Problem description: Render the material from the line containing "You are a GUI" through the end of the material as a two-column CSV with the headers instruction and location. Give one row per item, with its text and its answer each in a single quoted field, line breaks replaced by spaces, and the pictures omitted.

Information provided:

— begin —

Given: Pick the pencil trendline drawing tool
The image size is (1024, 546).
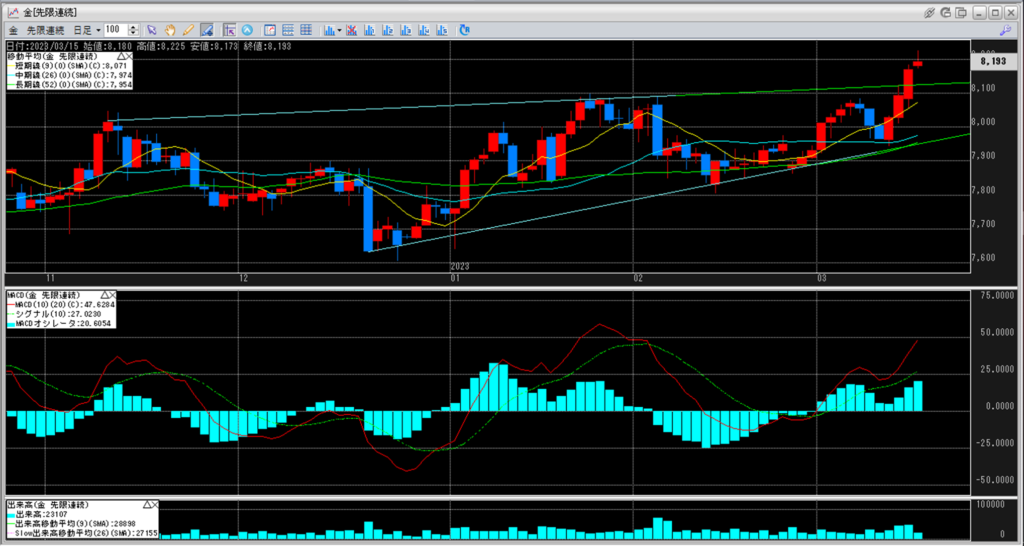Looking at the screenshot, I should click(187, 30).
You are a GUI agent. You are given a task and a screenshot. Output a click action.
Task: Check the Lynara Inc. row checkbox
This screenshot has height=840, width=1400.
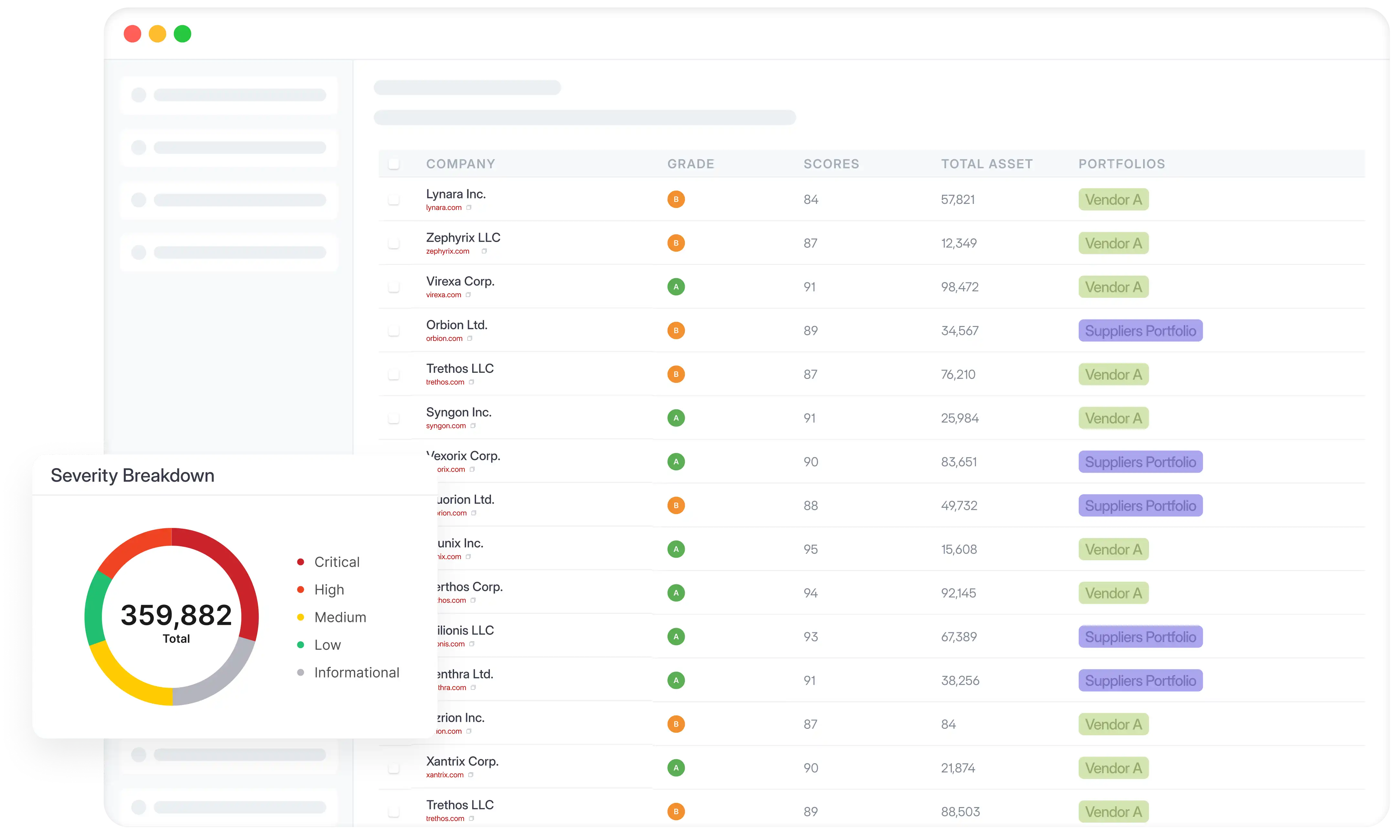393,199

— end —

Solution below:
instruction,location
"You are a GUI agent. You are given a task and a screenshot. Output a click action. Task: Check the Lynara Inc. row checkbox This screenshot has height=840, width=1400.","393,199"